Saving filters in gam.cfg
If you define a value for csv_input_row_filter
, csv_input_row_drop_filter
or csv_input_row_limit
in the [DEFAULT]
section of gam.cfg
,
it will apply to every gam csv
command which is probably not desirable. You can store them in gam.cfg
in named sections.
[Filter510]
csv_input_row_filter = 'phones.\\\d+.value:regex:(?:^\\\(510\\\) )|(?:^510[- ])\\\d{3}-\\\d{4}'
You want to process users with phone numbers in the area code 510; the number can be in the format (510) ddd-dddd
or 510-ddd-dddd
or 510 ddd-dddd
.
gam redirect csv UserInfo.csv print users fields name,phones
gam selectinputfilter Filter510 csv UserInfo.csv gam user "~primaryEmail" ...
Validate filters
The gam comment <String>*
command that can be used to validate input row filters.
$ more Comment.csv
col1,col2
aaa,111
bbb,222
ccc,333
$ gam config csv_input_row_drop_filter "col1:regex:bbb" csv Comment.csv gam comment "Col1:~~col1~~" "Col2:~~col2~~"

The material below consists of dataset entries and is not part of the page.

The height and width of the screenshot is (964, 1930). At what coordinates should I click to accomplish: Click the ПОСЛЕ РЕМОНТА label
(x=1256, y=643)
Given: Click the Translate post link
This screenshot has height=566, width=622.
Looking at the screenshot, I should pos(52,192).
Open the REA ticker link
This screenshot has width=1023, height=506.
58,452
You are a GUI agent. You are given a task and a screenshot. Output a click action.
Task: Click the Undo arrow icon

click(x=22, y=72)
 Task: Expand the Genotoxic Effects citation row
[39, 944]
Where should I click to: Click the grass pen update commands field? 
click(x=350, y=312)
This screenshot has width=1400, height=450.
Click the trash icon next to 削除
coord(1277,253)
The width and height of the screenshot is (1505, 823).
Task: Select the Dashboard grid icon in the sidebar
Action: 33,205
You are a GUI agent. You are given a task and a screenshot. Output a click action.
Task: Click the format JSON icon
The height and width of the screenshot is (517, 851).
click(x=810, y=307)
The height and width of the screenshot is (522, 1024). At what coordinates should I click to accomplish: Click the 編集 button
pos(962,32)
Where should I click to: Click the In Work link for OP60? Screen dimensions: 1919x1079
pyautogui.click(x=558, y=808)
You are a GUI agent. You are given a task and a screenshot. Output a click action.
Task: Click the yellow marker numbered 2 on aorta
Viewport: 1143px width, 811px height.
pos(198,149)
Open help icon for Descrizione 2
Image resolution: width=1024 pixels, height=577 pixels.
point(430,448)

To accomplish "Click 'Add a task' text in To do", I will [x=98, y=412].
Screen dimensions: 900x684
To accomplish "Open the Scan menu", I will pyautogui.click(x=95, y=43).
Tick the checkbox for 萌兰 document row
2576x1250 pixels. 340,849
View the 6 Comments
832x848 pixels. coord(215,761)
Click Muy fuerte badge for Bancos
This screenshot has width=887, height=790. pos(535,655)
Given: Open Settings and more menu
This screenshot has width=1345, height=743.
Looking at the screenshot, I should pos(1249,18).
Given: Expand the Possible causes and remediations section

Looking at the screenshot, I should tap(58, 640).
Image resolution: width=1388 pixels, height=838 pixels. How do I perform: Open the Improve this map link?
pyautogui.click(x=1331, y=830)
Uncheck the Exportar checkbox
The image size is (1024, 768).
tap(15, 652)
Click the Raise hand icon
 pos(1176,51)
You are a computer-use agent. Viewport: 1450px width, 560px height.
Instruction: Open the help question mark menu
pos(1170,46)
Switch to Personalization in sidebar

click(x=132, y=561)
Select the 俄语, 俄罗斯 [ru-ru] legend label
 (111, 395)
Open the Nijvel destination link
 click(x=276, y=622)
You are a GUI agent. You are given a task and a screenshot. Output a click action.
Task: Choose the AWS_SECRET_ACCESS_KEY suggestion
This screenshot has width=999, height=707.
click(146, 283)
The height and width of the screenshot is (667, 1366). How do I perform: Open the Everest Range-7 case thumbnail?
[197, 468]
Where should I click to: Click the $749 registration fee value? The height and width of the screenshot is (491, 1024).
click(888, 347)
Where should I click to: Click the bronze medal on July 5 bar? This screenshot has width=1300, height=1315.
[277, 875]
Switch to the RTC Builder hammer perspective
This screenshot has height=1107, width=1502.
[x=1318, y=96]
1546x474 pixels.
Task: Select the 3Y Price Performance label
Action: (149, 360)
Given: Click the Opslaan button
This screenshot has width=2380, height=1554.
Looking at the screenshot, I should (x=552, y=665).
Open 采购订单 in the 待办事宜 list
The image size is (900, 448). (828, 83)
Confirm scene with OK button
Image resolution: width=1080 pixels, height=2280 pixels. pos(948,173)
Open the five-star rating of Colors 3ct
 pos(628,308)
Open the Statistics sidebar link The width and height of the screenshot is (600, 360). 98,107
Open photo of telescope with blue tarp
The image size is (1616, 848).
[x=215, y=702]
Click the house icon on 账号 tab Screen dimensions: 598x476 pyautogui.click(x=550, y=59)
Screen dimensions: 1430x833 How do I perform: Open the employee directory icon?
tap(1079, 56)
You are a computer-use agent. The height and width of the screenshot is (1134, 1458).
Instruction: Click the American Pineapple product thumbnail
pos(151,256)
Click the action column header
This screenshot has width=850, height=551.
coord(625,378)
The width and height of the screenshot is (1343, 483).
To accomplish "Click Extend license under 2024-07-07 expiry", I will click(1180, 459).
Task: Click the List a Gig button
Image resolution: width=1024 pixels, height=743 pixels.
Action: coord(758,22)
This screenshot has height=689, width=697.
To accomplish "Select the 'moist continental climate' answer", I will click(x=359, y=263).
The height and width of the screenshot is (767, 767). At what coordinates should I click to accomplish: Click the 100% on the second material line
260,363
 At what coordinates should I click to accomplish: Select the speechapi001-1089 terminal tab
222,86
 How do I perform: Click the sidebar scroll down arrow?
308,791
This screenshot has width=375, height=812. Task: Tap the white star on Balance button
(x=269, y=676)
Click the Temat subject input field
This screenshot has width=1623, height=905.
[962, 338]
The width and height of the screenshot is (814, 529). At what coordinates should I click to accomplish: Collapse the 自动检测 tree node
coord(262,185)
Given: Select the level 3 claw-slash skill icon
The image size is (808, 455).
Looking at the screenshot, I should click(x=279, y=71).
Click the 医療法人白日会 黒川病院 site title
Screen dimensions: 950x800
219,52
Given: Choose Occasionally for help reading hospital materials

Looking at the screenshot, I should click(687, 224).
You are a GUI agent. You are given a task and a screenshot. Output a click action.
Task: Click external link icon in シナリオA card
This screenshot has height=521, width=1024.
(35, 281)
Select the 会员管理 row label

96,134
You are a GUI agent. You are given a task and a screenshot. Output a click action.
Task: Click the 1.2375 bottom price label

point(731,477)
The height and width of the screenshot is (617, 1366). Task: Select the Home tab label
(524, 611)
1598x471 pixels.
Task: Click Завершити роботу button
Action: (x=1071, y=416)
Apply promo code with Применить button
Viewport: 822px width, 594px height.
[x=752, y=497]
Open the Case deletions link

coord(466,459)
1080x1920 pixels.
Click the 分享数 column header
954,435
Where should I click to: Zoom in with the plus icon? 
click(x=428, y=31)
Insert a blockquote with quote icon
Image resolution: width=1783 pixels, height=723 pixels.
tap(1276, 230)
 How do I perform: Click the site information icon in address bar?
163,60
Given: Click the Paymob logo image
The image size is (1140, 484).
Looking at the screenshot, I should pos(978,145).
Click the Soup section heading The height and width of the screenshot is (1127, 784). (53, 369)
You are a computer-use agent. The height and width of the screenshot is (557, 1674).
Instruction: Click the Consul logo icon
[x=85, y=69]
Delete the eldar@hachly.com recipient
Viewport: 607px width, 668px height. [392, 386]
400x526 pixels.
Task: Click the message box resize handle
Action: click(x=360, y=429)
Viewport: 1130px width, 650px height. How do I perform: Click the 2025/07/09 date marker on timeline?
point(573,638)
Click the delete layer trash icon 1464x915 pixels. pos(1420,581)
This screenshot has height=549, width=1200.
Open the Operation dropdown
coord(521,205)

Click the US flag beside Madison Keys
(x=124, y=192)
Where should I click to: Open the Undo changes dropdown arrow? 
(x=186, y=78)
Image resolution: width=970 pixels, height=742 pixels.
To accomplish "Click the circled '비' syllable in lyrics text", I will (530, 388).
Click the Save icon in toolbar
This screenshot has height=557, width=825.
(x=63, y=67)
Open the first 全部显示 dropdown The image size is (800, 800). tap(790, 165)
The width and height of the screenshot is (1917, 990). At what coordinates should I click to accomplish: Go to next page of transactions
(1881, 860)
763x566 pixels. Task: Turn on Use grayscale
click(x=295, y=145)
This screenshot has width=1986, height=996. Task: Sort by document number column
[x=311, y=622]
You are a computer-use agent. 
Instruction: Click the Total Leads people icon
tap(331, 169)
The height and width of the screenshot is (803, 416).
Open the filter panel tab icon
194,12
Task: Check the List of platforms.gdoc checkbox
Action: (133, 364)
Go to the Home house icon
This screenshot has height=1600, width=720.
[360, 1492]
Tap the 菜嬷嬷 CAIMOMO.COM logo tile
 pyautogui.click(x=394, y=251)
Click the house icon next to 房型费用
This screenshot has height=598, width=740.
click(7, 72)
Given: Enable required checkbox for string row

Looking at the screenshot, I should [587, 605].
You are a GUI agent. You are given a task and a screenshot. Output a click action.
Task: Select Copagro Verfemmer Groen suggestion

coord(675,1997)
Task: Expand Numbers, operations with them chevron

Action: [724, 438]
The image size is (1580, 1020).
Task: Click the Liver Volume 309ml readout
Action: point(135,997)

2022-12-16T12:41:50.045-08:00,0/2,Using 2 processes...
Col1:aaa Col2:111
Col1:ccc Col2:333
$ gam config csv_input_row_filter "col1:regex:bbb" csv Comment.csv gam comment "Col1:~~col1~~" "Col2:~~col2~~"
2022-12-18T09:42:26.108-08:00,0/1,Using 1 process...
Col1:bbb Col2:222